Si tratta di quasi 50 milioni che, sommati a quel capolavoro della cessione di David Luiz in estate al Psg per 50 pippi, rendono ricchissime le casse del club.
Finanziariamente, quindi, tutto ok: ma sul campo?
Sul campo la squadra ci rimette, almeno nel breve termine. Il colombiano, barattato per soldi, tanti, e Salah, non si è ancora inserito pienamente negli schemi del coach di Setubal: si dice, soprattutto, che non sia pronto fisicamente per reggere i ritmi inglesi che si sa, sono molto diversi da quelli del calcio italiano.
Proprio qui sta l’incomprensibile: mi volete forse dire che Mou non immaginava che, acquistando un giocatore proveniente dall’Italia, si sarebbe trovato un atleta in difficoltà, almeno all’inizio, dal punto di vista fisico? Che non era al corrente del fatto che la Serie A è meno allenante rispetto alla Premier League? (Fateci caso, ma questa differenza pare buona per spiegare il perché Salah nelle prime apparizioni con i viola sembri Messi con goal e assist a raffica, mentre probabilmente non è Messi: non voglio dargli del fuoco di paglia, ma insomma, il suo valore lo scopriremo tra qualche mese).
Mourinho ha lavorato in Italia, conosce benissimo i pregi e i difetti del nostro calcio: possibile che si sia privato di due giocatori così utili? soprattutto considerando lo schema con cui l’ex allenatore di Inter e Real schiera la sua squadra: un 4-2-3-1 infarcito di trequartisti.
Ieri, contro il Psg, al 91’ è entrato Drogba, e Cuadrado ha fatto lo spettatore per tutto il match: sarebbe stato lo stesso per Schurrle?
C’è poi, come qualche commentatore ha più volte sottolineato, l’altrettanto incomprensibile allergia mourinhana al gioco offensivo che, forse, ha recitato un ruolo decisivo nel match contro i francesi e che sicuramente ha pesato nella semifinale dell’anno scorso contro l’Atletico di Madrid.
Ricorderete le polemiche e gli sfottò che seguirono le partite contro i madrileni: la storia del bus parking e le critiche per la completa rinuncia al gioco d’attacco…

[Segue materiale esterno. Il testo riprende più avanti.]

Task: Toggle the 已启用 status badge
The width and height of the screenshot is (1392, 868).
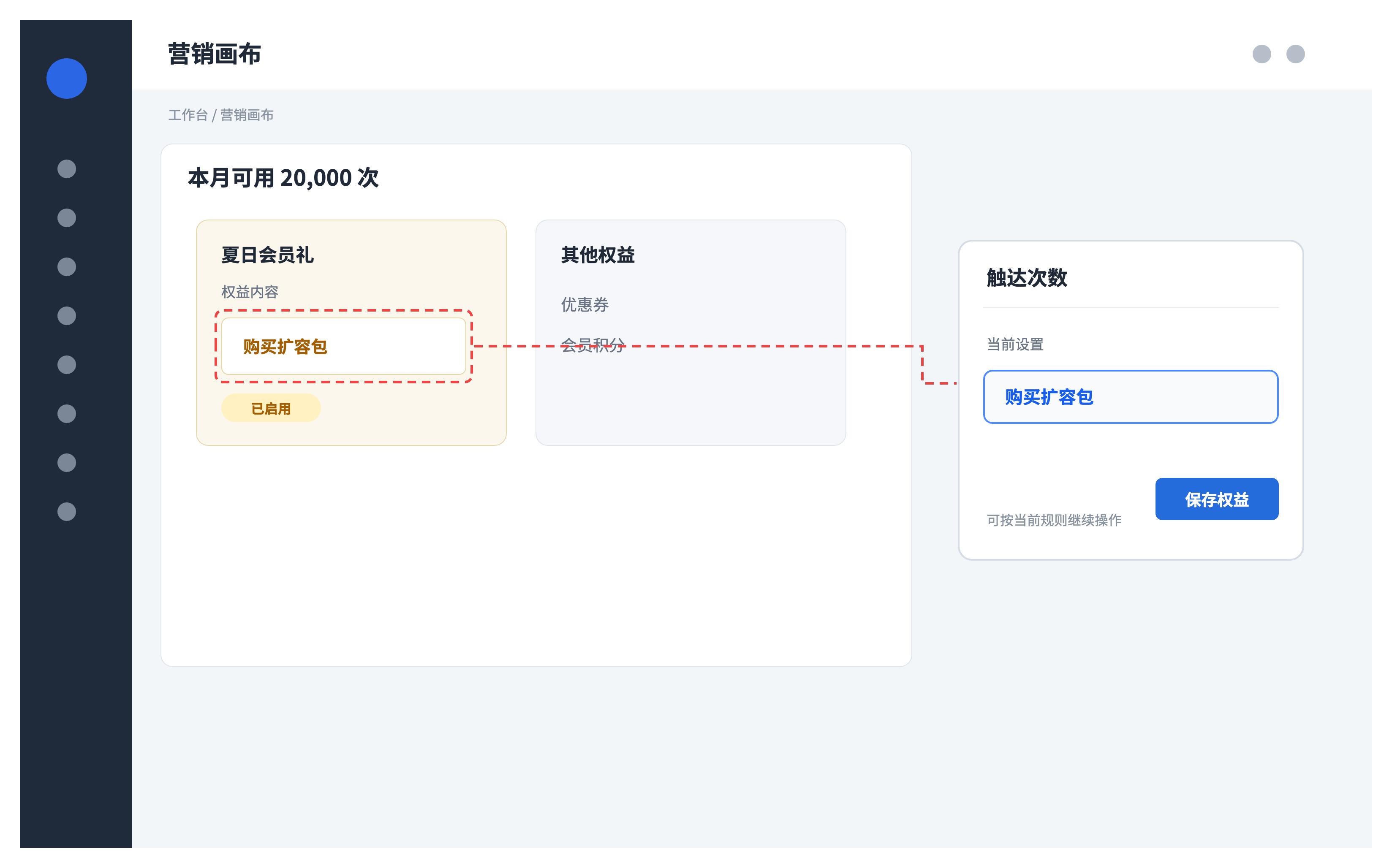Action: (271, 408)
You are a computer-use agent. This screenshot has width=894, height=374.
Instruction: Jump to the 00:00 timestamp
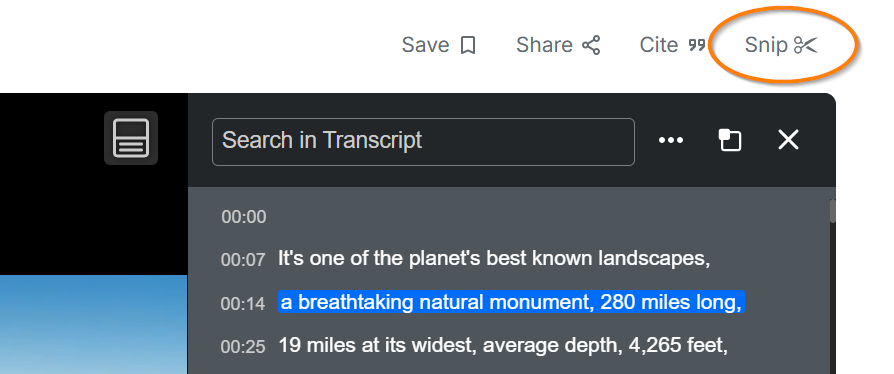tap(244, 217)
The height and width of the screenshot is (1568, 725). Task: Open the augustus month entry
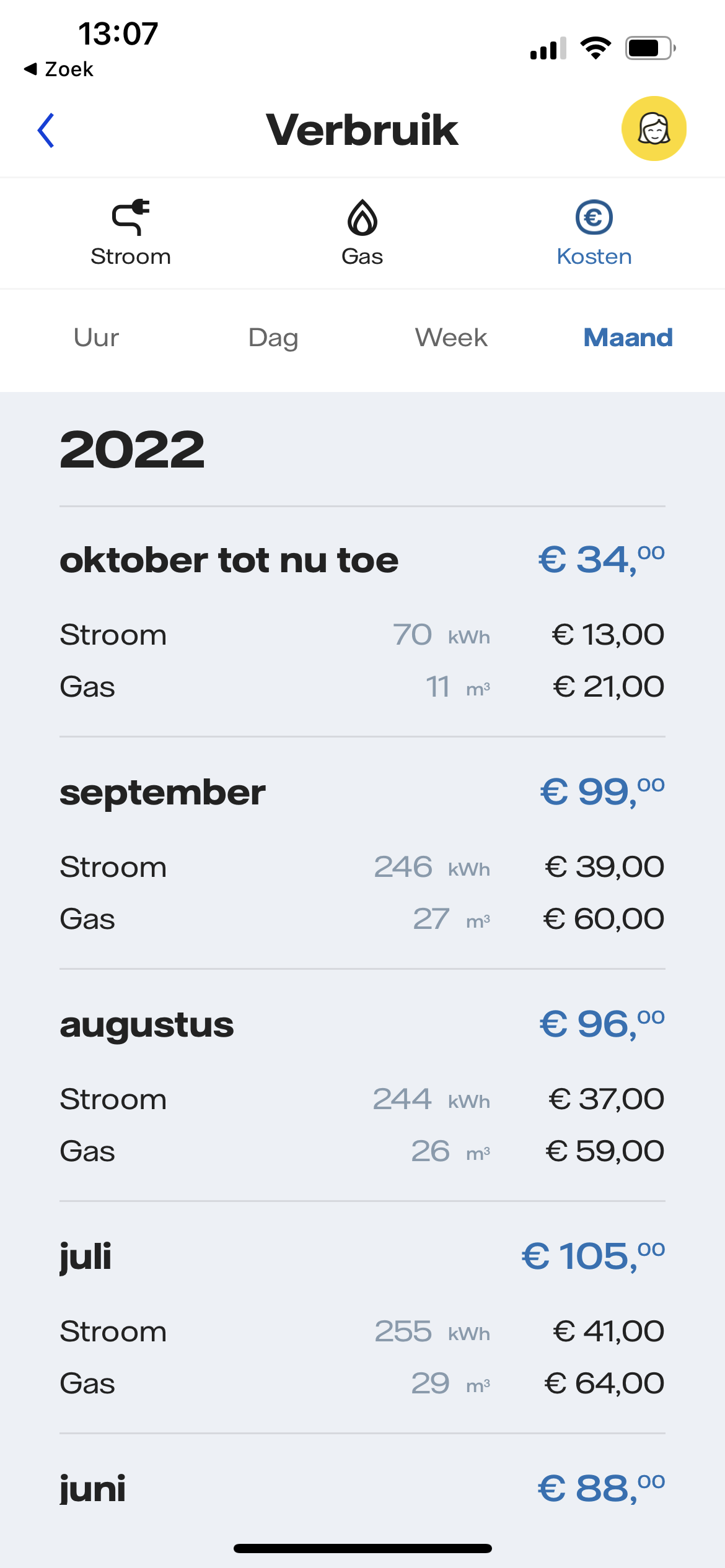(147, 1025)
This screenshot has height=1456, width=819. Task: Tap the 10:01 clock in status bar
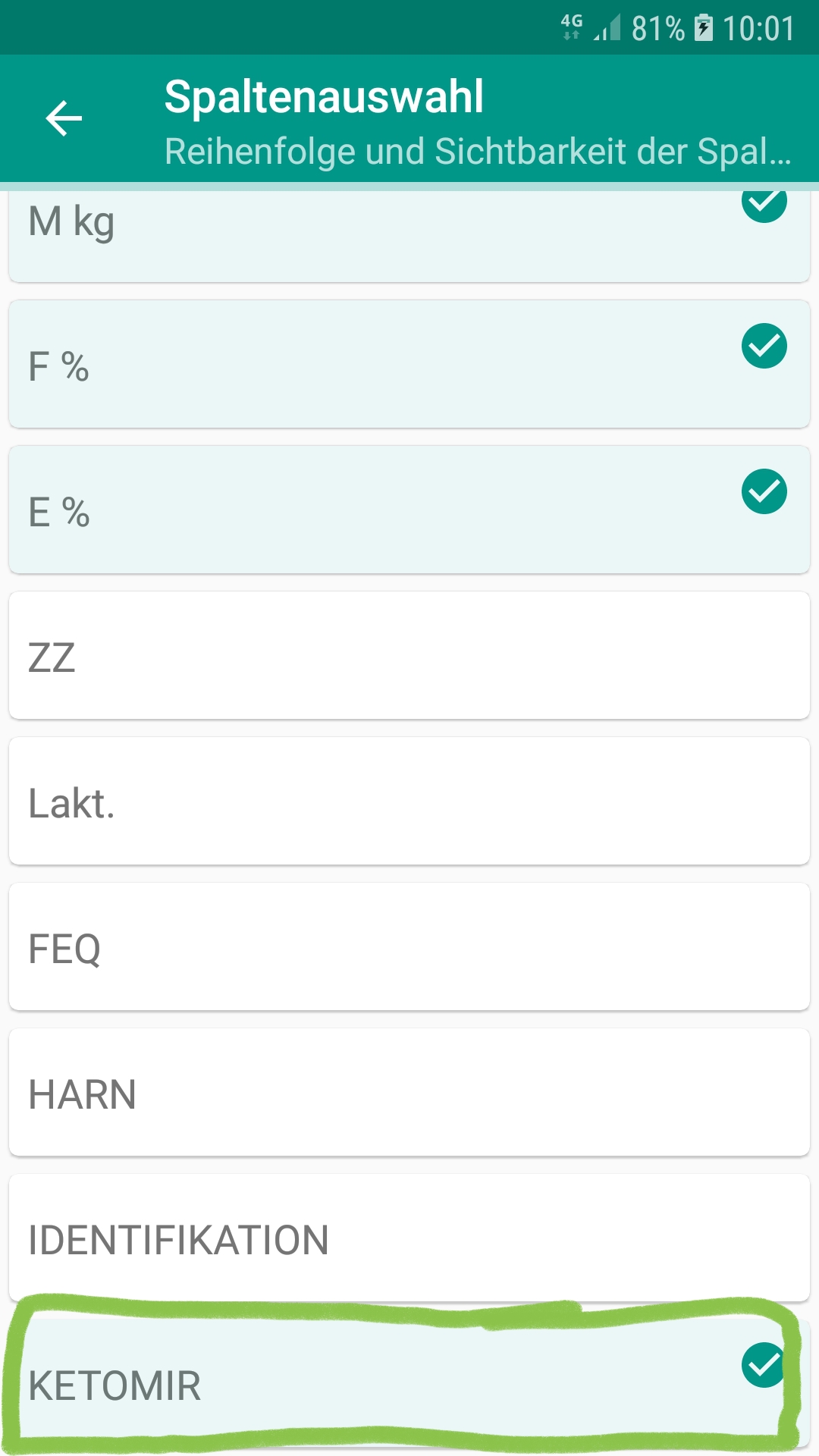coord(758,29)
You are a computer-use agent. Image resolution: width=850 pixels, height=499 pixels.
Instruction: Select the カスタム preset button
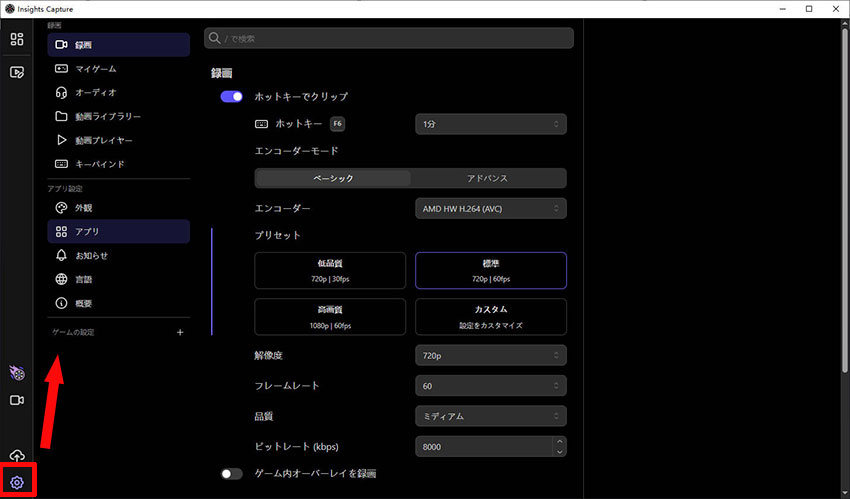(x=490, y=317)
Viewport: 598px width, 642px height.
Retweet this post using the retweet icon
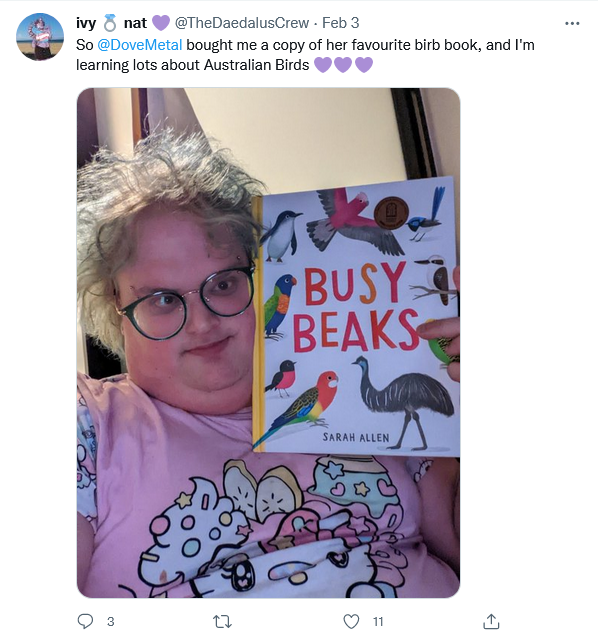[x=223, y=622]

L’anno scorso Mourinho si giustificava dicendo che la sua squadra non era pronta per competere a quei livelli, né in termini di gioco né di esperienza. Poteva anche essere vero, ma se ricordiamo che il Chelsea nelle due stagioni precedenti aveva vinto la Champions e l’Europa League, e che l’Atletico era alla sua prima semifinale di CL dopo circa un miliardo di anni, be’, la scusa ha fatto un po’ sorridere.
Si è trattato dell’ennesimo colpo di genio della retorica del portoghese.
Infine, le dichiarazioni nel post partita di ieri sera, quando Mourinho ha sì riconosciuto i meriti dell’avversario, ma ha anche sostenuto un poco plausibile peso psicologico per la sua squadra per aver affrontato quasi tutto il match in superiorità numerica. Non siamo ai livelli della pioggia di Mazzarri, ma, insomma, c’è del paradossale.
L’osservazione, quindi, rimane valida, e in questo il Chelsea 2014/15 rappresenta un classico della storia dell’allenatore portoghese, almeno dall’esperienza interista in poi: squadra piena di talento, forte e psicologicamente caricata a mille (forse troppo?), incapace di produrre un gioco offensivo e piacevole.
E, a differenza dell’anno scorso, il portoghese non ha la scusa dell’impreparazione: gli acquisti di Costa, Filipe Luis, Courtois (tutta gente che l’anno scorso quasi vinceva la Champions con l’Atletico) e soprattutto del centrocampista ex Barca Fabregas rendono la sua squadra adeguata per ogni competizione.
Il Chelsea, a metà marzo, è in testa alla Premier con un buon margine sul più diretto inseguitore, ha vinto la Coppa Nazionale, ma è fuori dalla F.A. Cup e dalla coppa dalle grandi orecchie, il vero, grande obiettivo per il club di Abramovich.
Basteranno le vittorie casalinghe a sedare le prime polemiche che minacciano questa seconda avventura londinese di José Mourinho?